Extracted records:
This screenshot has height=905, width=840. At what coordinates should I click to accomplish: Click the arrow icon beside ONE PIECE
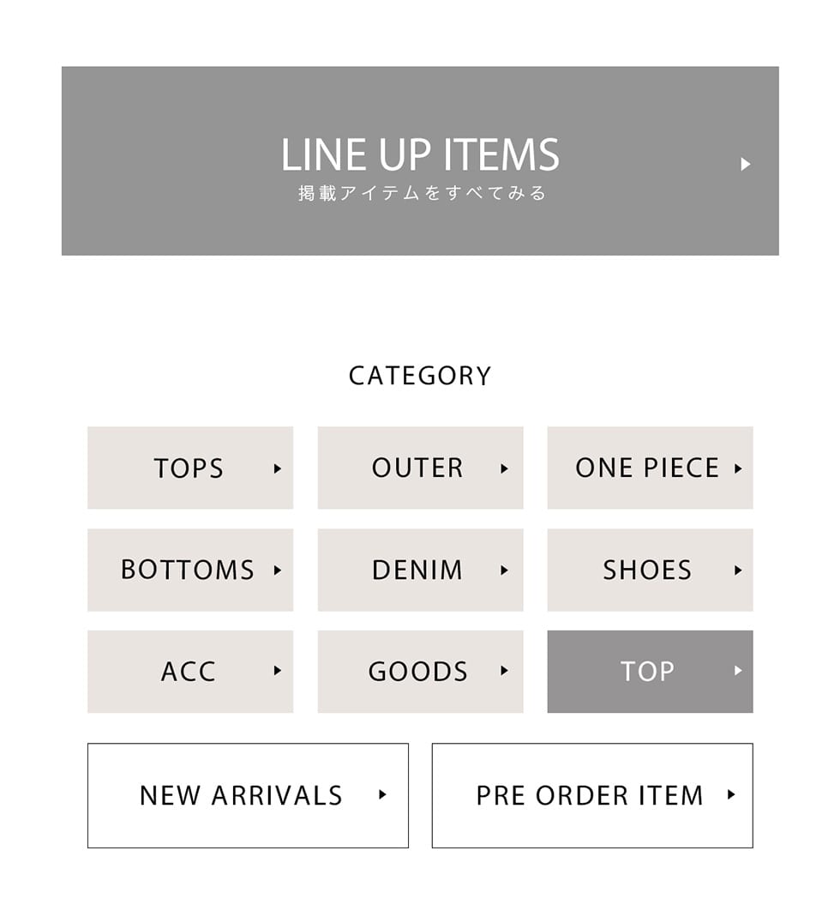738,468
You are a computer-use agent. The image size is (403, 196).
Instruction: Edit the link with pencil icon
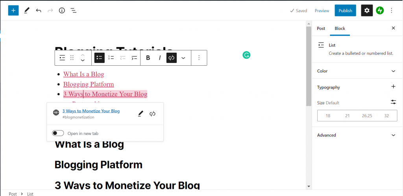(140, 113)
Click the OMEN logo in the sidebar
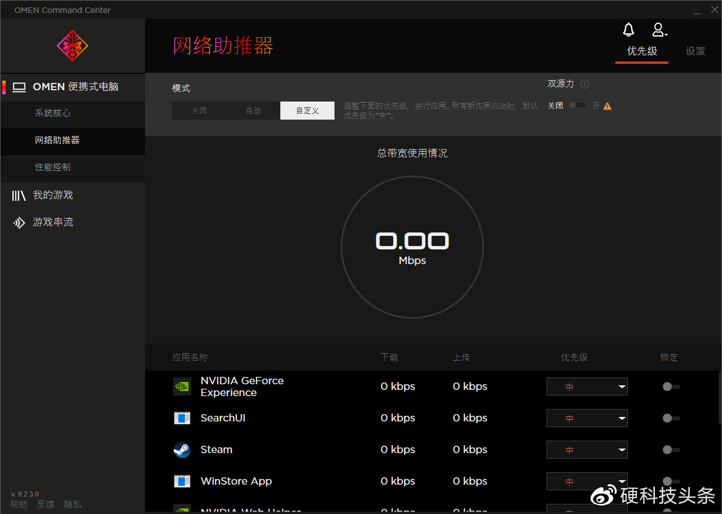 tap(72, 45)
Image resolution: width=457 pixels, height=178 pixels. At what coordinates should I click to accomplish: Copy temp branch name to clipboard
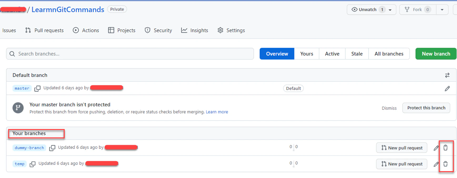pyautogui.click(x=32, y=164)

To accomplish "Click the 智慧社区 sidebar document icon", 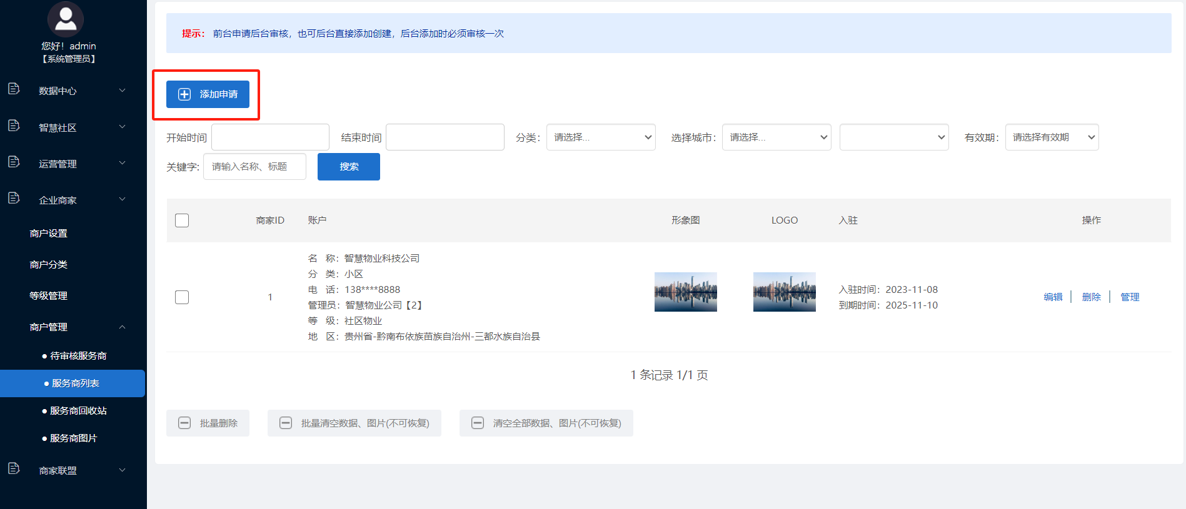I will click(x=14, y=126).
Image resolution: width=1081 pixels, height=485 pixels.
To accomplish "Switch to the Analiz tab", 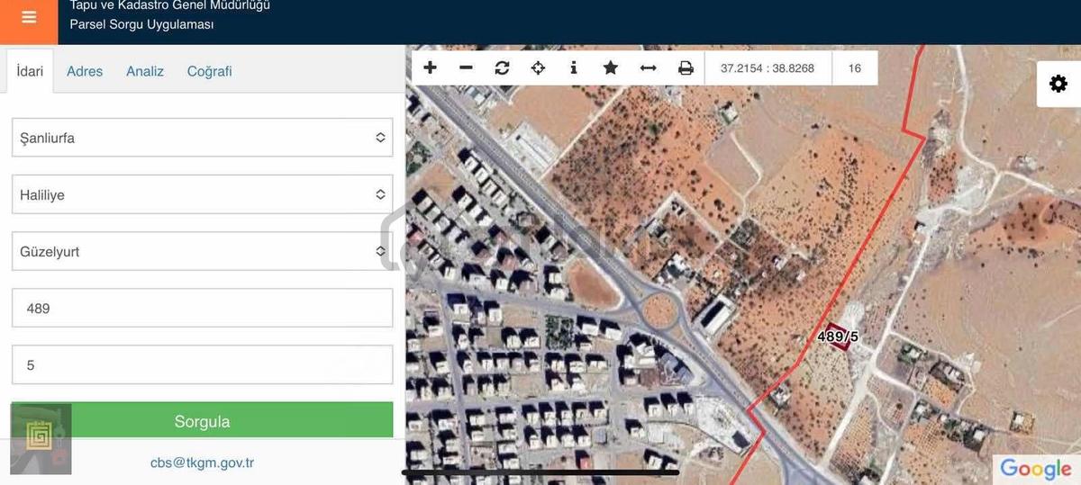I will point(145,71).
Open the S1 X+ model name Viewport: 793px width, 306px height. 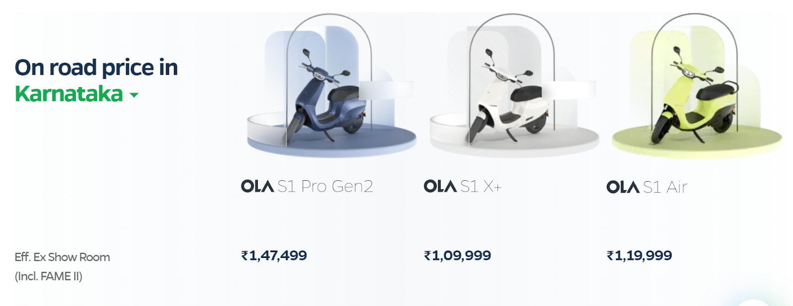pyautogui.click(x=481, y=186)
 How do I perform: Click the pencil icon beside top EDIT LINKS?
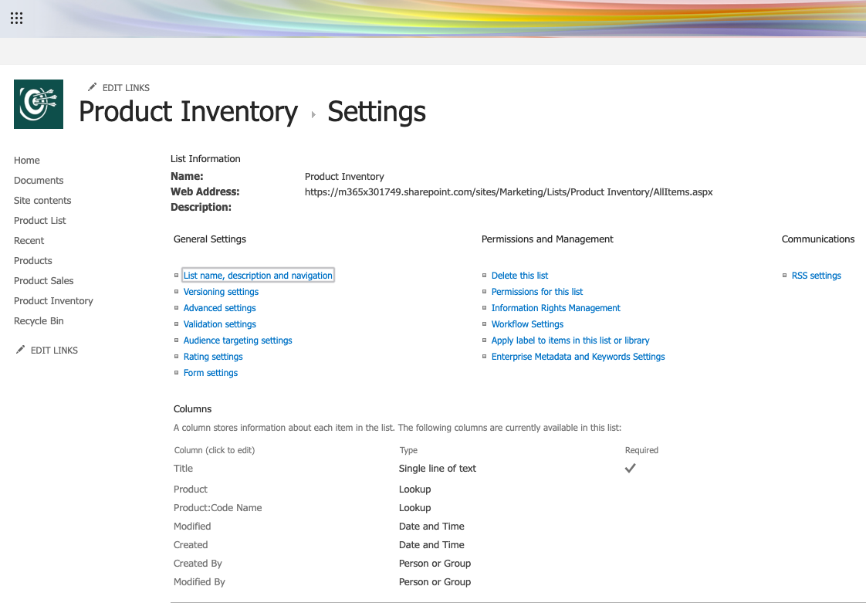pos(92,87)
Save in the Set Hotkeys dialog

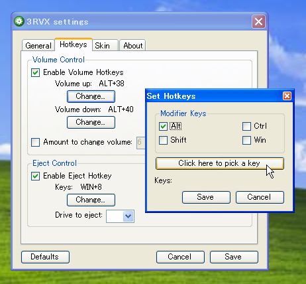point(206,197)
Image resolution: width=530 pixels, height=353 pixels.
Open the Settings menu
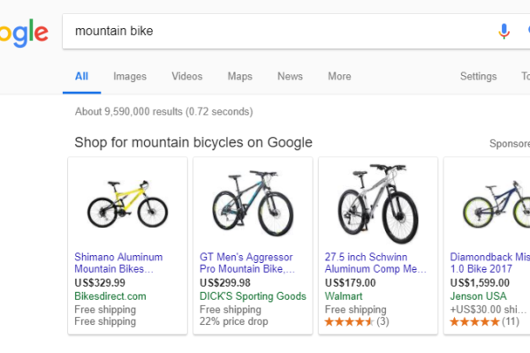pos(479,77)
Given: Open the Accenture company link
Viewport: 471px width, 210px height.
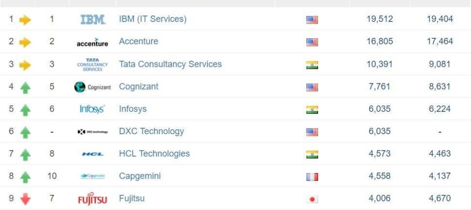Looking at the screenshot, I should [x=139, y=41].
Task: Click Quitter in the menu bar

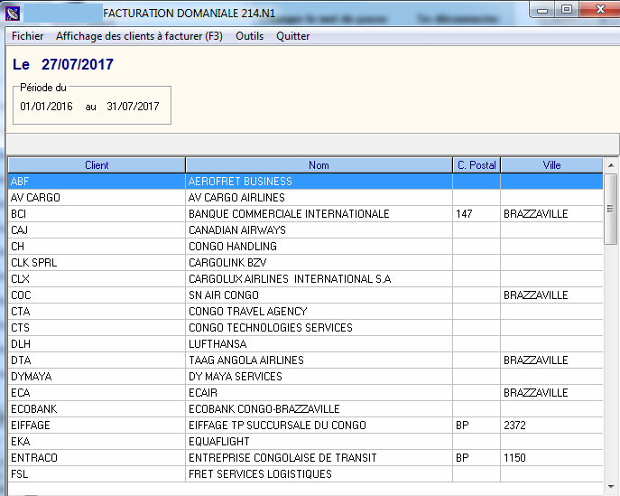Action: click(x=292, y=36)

Work to complete:
Please return the lines from the line with "Save in the Set Hotkeys dialog" through the last line of the data, both included, exactly, and without pictures.

Exercise answer:
Save in the Set Hotkeys dialog

point(206,197)
Image resolution: width=530 pixels, height=353 pixels.
Open the Settings menu
pos(479,77)
Given: Open the Accenture company link
Viewport: 471px width, 210px height.
Looking at the screenshot, I should [x=139, y=41].
Task: Click Quitter in the menu bar

Action: click(x=292, y=36)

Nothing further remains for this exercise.